Thursday, March 27, 2008

Uptight white girls

A few weekends ago, my friend Tabitha called and asked me if I wanted to fill in for her co-worker who had to bail on a fund-raising dinner they had been invited to by another non-profit that they work with. I tried to probe her regarding what kind of dinner it would be: conservative suits and silent auction with a sermon after a well-produced inspirational video and lots of loud music, often performed by the clients of the organization? Sparkly, sexy dresses and silent auction with drinking and party-style networking? My experience says that these things usually fall into one of these two categories. Also, they're generally huge with 500-1000 people. Both have envelopes on the tables.

Tabitha put off my questions but told me what she would be wearing. Fancy but not super-sexy.

Well, when we got there, it was a blacklady affair. I was very excited but disappointed that I missed a chance to wear a sparkly dress because we didn't know ahead of time. So, here were white Tabitha and white Rebecca at an intimate two-free-drinks-and-dinner with 40 African-American folks. There was a tiny little silent auction and great appetizers. The directors of this women's ex-offender re-entry organization came over during the drinks portion of the evening and the five of us had a great conversation about what they're working on. Dinner was good. Tabitha and I talked mostly to each other but did not block out the other 4 people at the table large enough for 10 people. We were a little spread out. After some brief speeches, the directors went around the room and introduced all of the guests, including me!

And then the dancing began.

Those women got right onto that dance floor and began dancing some variation on the electric slide that I learned in a bathroom at a speech tournament when I was 16 years old, waiting for the awards ceremony but getting ready for the formal dance that we would have to race to when we got home late after the tournament. These ladies would have chuckled politely at my little electric slide.
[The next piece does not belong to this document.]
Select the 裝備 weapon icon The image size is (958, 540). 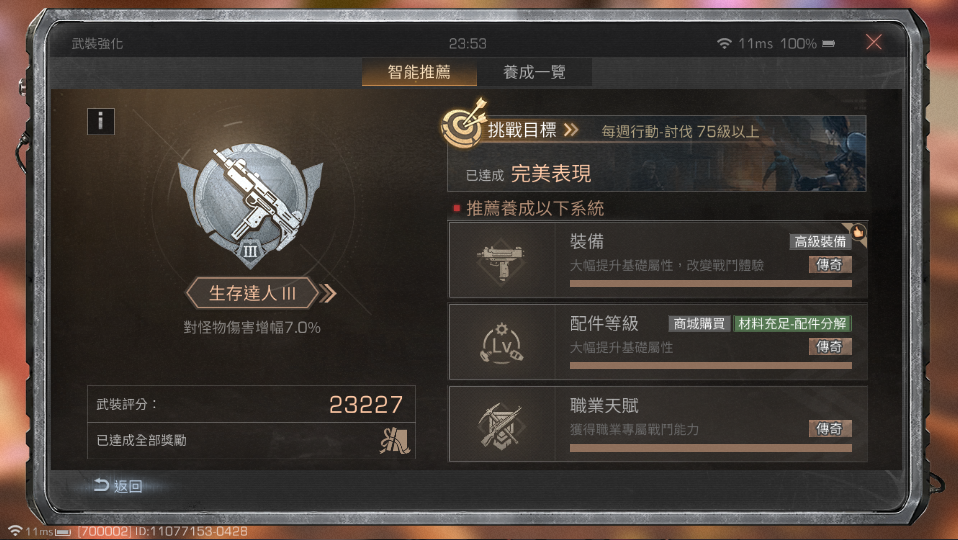(502, 260)
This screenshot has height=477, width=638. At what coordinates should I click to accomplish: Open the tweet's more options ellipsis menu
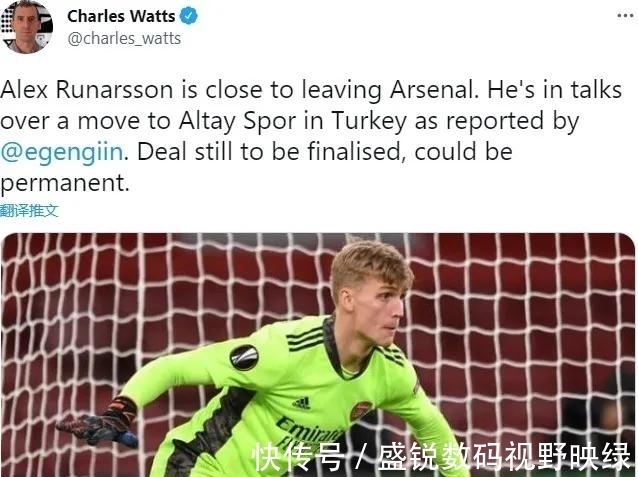tap(625, 16)
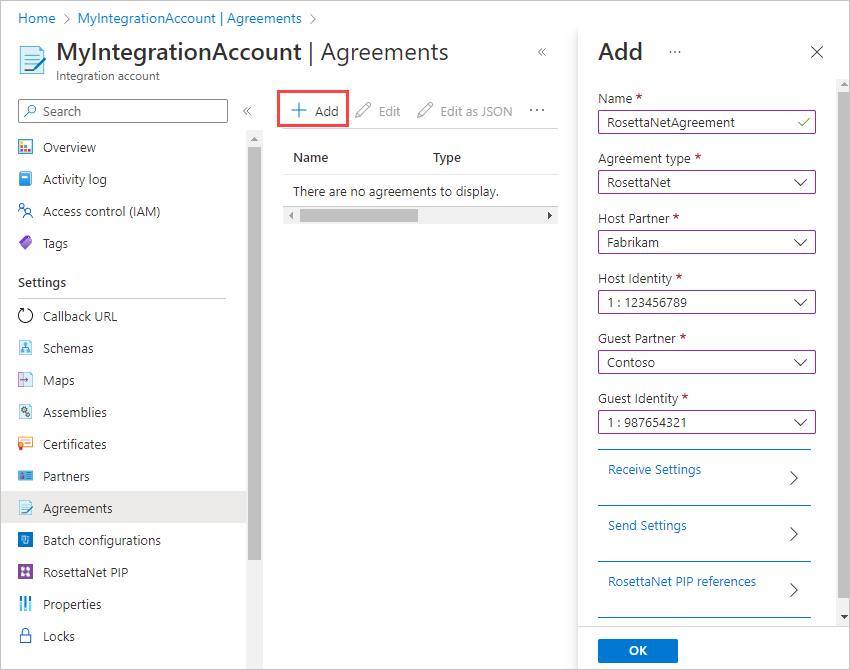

I'm actually not a terrible dancer. I'm coordinated, can let loose and have fun and have a sense of rhythm and swing. But I was intimidated. However, after prodding me several times, Tabitha just got right up there and joined them. Basically, she shamed me. So, I studies the progression of steps just a little longer and, laughing, got on the dance floor and right foot stomped, hold it now, hold it. Hold it. Hold it now, hold it.

That first dance broke the tension and we could spend the rest of the evening going back and forth from talking to people to the dance floor because, as Tabitha said, we were no longer "the uptight white girls."